%%
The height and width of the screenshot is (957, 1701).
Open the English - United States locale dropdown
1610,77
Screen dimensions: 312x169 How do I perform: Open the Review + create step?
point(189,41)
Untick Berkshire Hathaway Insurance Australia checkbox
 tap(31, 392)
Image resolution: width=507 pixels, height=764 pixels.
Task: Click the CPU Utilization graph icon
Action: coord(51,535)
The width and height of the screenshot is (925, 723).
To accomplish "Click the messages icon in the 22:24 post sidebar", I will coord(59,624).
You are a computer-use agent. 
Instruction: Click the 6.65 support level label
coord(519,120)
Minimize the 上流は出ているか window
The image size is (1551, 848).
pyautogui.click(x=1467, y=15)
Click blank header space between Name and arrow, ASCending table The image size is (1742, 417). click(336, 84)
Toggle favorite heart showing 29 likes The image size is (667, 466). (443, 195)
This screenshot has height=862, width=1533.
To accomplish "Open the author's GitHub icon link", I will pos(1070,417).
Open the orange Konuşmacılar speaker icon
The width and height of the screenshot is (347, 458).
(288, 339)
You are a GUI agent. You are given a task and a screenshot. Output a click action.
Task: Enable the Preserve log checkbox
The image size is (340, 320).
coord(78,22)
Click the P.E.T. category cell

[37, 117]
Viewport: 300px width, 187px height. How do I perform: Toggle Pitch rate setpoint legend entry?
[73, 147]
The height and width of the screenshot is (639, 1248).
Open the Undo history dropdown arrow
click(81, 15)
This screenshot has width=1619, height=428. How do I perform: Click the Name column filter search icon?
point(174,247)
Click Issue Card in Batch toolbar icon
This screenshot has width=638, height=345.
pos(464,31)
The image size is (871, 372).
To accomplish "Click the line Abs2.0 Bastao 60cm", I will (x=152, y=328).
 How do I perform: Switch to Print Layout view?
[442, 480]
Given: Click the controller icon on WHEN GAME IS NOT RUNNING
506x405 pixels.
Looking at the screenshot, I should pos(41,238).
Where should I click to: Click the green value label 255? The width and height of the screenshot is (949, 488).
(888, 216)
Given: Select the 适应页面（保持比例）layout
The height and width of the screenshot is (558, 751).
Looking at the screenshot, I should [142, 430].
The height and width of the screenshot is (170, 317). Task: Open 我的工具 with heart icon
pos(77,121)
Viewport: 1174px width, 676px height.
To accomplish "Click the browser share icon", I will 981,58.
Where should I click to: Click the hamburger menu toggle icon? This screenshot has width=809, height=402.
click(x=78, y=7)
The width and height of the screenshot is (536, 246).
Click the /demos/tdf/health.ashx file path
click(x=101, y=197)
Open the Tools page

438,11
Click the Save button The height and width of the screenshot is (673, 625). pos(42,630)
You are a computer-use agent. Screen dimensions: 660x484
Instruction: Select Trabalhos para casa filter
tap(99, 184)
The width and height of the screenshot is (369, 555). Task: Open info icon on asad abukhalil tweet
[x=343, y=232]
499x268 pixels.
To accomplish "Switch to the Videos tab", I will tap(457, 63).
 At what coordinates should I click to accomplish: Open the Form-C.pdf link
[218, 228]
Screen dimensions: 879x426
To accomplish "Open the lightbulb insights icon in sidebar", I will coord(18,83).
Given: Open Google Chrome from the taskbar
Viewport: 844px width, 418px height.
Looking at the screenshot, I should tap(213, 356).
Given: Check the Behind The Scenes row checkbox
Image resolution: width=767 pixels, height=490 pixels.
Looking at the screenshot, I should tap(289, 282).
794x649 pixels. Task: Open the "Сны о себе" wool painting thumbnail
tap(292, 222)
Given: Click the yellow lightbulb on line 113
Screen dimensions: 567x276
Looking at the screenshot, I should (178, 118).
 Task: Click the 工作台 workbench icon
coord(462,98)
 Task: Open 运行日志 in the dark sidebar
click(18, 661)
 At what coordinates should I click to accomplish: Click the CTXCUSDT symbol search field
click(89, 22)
%%
→ STATED TASK
Reproduce the listing above in full, swapping "Preserve log" for "Disable cache" and leaving everything else unchanged.

→ RESULT
The height and width of the screenshot is (957, 1701).
Open the English - United States locale dropdown
1610,77
Screen dimensions: 312x169 How do I perform: Open the Review + create step?
point(189,41)
Untick Berkshire Hathaway Insurance Australia checkbox
 tap(31, 392)
Image resolution: width=507 pixels, height=764 pixels.
Task: Click the CPU Utilization graph icon
Action: coord(51,535)
The width and height of the screenshot is (925, 723).
To accomplish "Click the messages icon in the 22:24 post sidebar", I will coord(59,624).
You are a computer-use agent. 
Instruction: Click the 6.65 support level label
coord(519,120)
Minimize the 上流は出ているか window
The image size is (1551, 848).
pyautogui.click(x=1467, y=15)
Click blank header space between Name and arrow, ASCending table The image size is (1742, 417). click(336, 84)
Toggle favorite heart showing 29 likes The image size is (667, 466). (443, 195)
This screenshot has height=862, width=1533.
To accomplish "Open the author's GitHub icon link", I will pos(1070,417).
Open the orange Konuşmacılar speaker icon
The width and height of the screenshot is (347, 458).
(288, 339)
You are a GUI agent. You are given a task and a screenshot. Output a click action.
Task: Enable the Disable cache checkbox
The image size is (340, 320).
coord(78,22)
Click the P.E.T. category cell

[37, 117]
Viewport: 300px width, 187px height. How do I perform: Toggle Pitch rate setpoint legend entry?
[73, 147]
The height and width of the screenshot is (639, 1248).
Open the Undo history dropdown arrow
click(81, 15)
This screenshot has width=1619, height=428. How do I perform: Click the Name column filter search icon?
point(174,247)
Click Issue Card in Batch toolbar icon
This screenshot has width=638, height=345.
pos(464,31)
The image size is (871, 372).
To accomplish "Click the line Abs2.0 Bastao 60cm", I will (x=152, y=328).
 How do I perform: Switch to Print Layout view?
[442, 480]
Given: Click the controller icon on WHEN GAME IS NOT RUNNING
506x405 pixels.
Looking at the screenshot, I should pos(41,238).
Where should I click to: Click the green value label 255? The width and height of the screenshot is (949, 488).
(888, 216)
Given: Select the 适应页面（保持比例）layout
The height and width of the screenshot is (558, 751).
Looking at the screenshot, I should [142, 430].
The height and width of the screenshot is (170, 317). Task: Open 我的工具 with heart icon
pos(77,121)
Viewport: 1174px width, 676px height.
To accomplish "Click the browser share icon", I will 981,58.
Where should I click to: Click the hamburger menu toggle icon? This screenshot has width=809, height=402.
click(x=78, y=7)
The width and height of the screenshot is (536, 246).
Click the /demos/tdf/health.ashx file path
click(x=101, y=197)
Open the Tools page

438,11
Click the Save button The height and width of the screenshot is (673, 625). pos(42,630)
You are a computer-use agent. Screen dimensions: 660x484
Instruction: Select Trabalhos para casa filter
tap(99, 184)
The width and height of the screenshot is (369, 555). Task: Open info icon on asad abukhalil tweet
[x=343, y=232]
499x268 pixels.
To accomplish "Switch to the Videos tab", I will tap(457, 63).
 At what coordinates should I click to accomplish: Open the Form-C.pdf link
[218, 228]
Screen dimensions: 879x426
To accomplish "Open the lightbulb insights icon in sidebar", I will coord(18,83).
Given: Open Google Chrome from the taskbar
Viewport: 844px width, 418px height.
Looking at the screenshot, I should tap(213, 356).
Given: Check the Behind The Scenes row checkbox
Image resolution: width=767 pixels, height=490 pixels.
Looking at the screenshot, I should tap(289, 282).
794x649 pixels. Task: Open the "Сны о себе" wool painting thumbnail
tap(292, 222)
Given: Click the yellow lightbulb on line 113
Screen dimensions: 567x276
Looking at the screenshot, I should (178, 118).
 Task: Click the 工作台 workbench icon
coord(462,98)
 Task: Open 运行日志 in the dark sidebar
click(18, 661)
 At what coordinates should I click to accomplish: Click the CTXCUSDT symbol search field
click(89, 22)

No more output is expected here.